Am Nachmittag bringt uns der Bus nach Palo Alto zu SAP, wo uns Jay Mandal, ebenfalls Stanford Fellow, durch die repräsentativen Räume des deutschen Softwareunternehmens führt. Er erzählt uns seine ganz eigene Gründergeschichte, die ihn von seinem Job als Anwalt bei Apple zur eigenen Gründung eines Legal Tech Start-ups, dessen späterem Verkauf bis hin zu seinem heutigen Job bei SAP geführt hat. Er ist indischer Abstammung, lebte mit seinen Eltern in einfachen Verhältnissen; so könne es gehen im Silicon Valley, sagt Jay.

Unser zweiter Tag in Stanford ist Konferenztag: Die FutureLaw Conference des CodeX Instituts von Roland Vogl, unserem sympathischen Gastgeber in Stanford, bietet uns ein buntes Spektrum an Legal Tech Themen. Besonders spannend war ein ganzes Panel über Legal Chat Bots, kleinen Programmen, die durch einfache Interviews rechtliche Hilfestellungen liefern. Mit wenigen Fragen füllen Sie bspw. Anträge für Immigranten, Stellungnahmen auf Verkehrsdelikte oder auch Briefe an Kranken- oder Sozialversicherung selbstständig aus.
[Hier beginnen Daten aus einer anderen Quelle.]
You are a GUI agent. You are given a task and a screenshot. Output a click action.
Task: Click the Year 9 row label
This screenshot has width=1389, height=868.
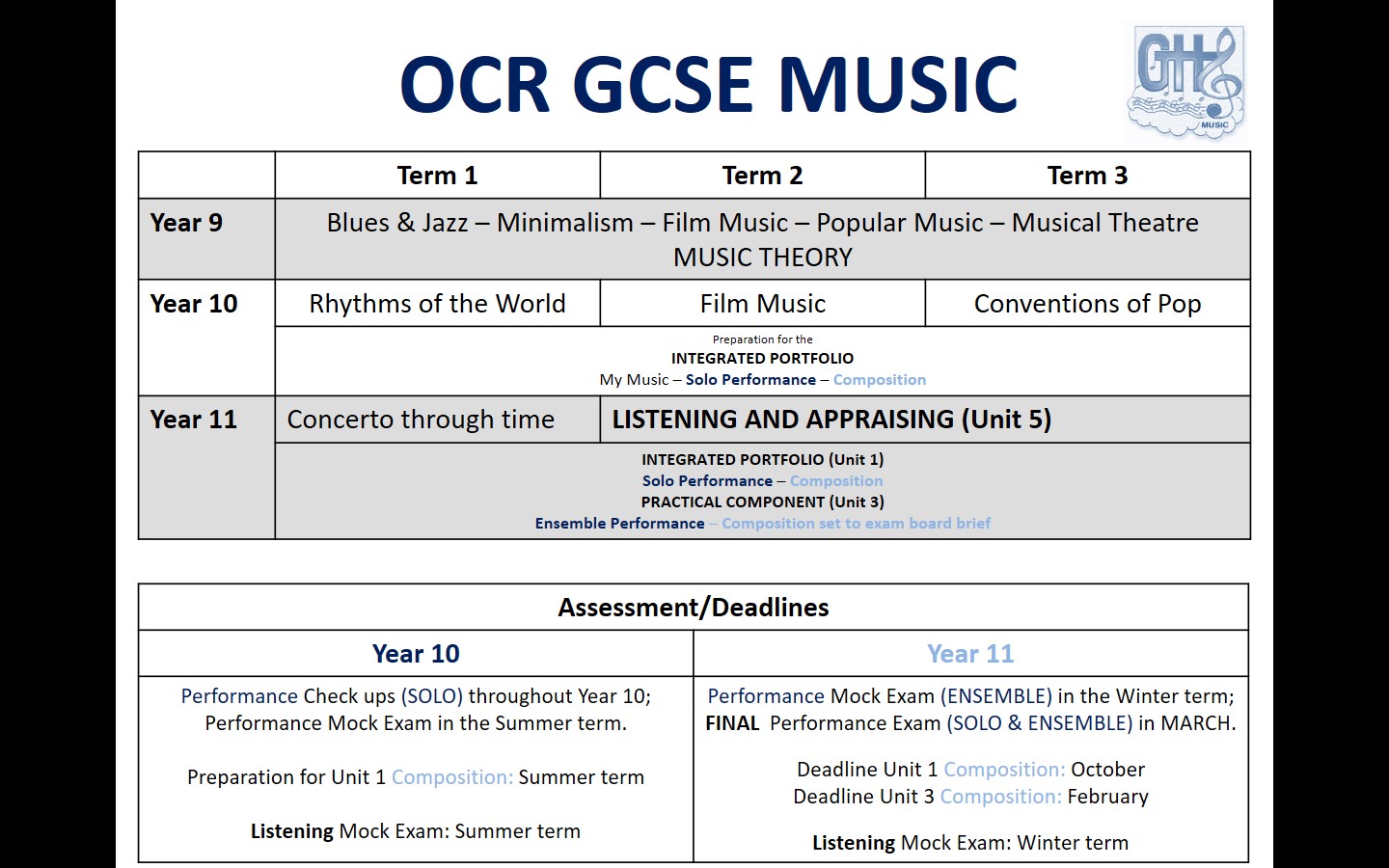point(187,223)
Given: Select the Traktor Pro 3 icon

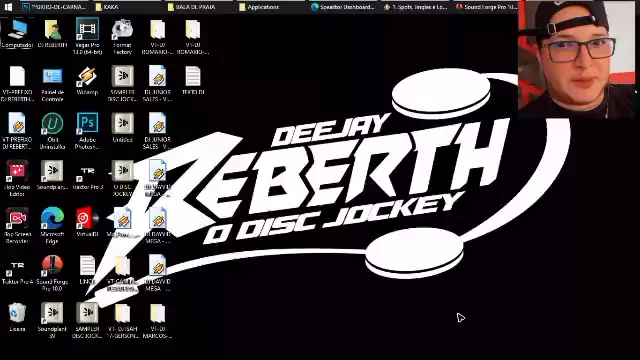Looking at the screenshot, I should click(87, 178).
Dies soll helfen, den Zugang zum Recht zu vereinfachen und die oft schwierigen Formulare in verständlicher Sprache zugänglich zu machen.

Am nächsten Tag nahmen wir an einem Workshop mit verschiedenen Legal Tech Start-ups teil, die alle von ehemaligen CodeX Studenten oder Dozenten gegründet wurden:

  • Lexcheck (Textanalysesoftware, die Schriftsätze auf Inkonsistenzen prüft)
  • Stanford CompK project (Programmierte Verträge)
  • Beagle (Software zur Aufbereitung komplexer Vertragsinhalte und gemeinsamer Bearbeitung)
  • ArbiClaims  (Online-Konfliktlösung)
  • Casetext (Textauswertungssoftware, die passende Gerichtsentscheidungen findet)
  • Globality (B2B-Marktplatz für Dienstleistungen)

Die Unternehmer stellten sich ganz offen und interessiert all unseren Fragen und begleiteten uns anschließend in den Stanford Faculty Club zum Mittagessen, zu dem uns unser Gastgeber Roland Vogl eingeladen hatte.

Unsere Reisegruppe in San Francisco

Schließlich ging es am letzten Tag der Reise zurück nach San Francisco mit touristischem Programm: Nach einem geführten Spaziergang durch Fishermans Wharf fuhren wir mit dem Cable-Car direkt in die Stadt und konnten diese auf eigene Faust erkunden. Ein schönes gemeinsames Abendessen brachte die Gruppe abends erneut zu einem gemeinsamen Rückblick und angeregten Gesprächen zusammen, bevor man am nächsten Tag den Rückflug antrat.

Ich empfehle Ihnen auch die Lektüreder sehr lesenswerten Reisetagebücher von Markus Hartung (Bucerius Law School) und Markus Sauerwald (RWS-Verlag).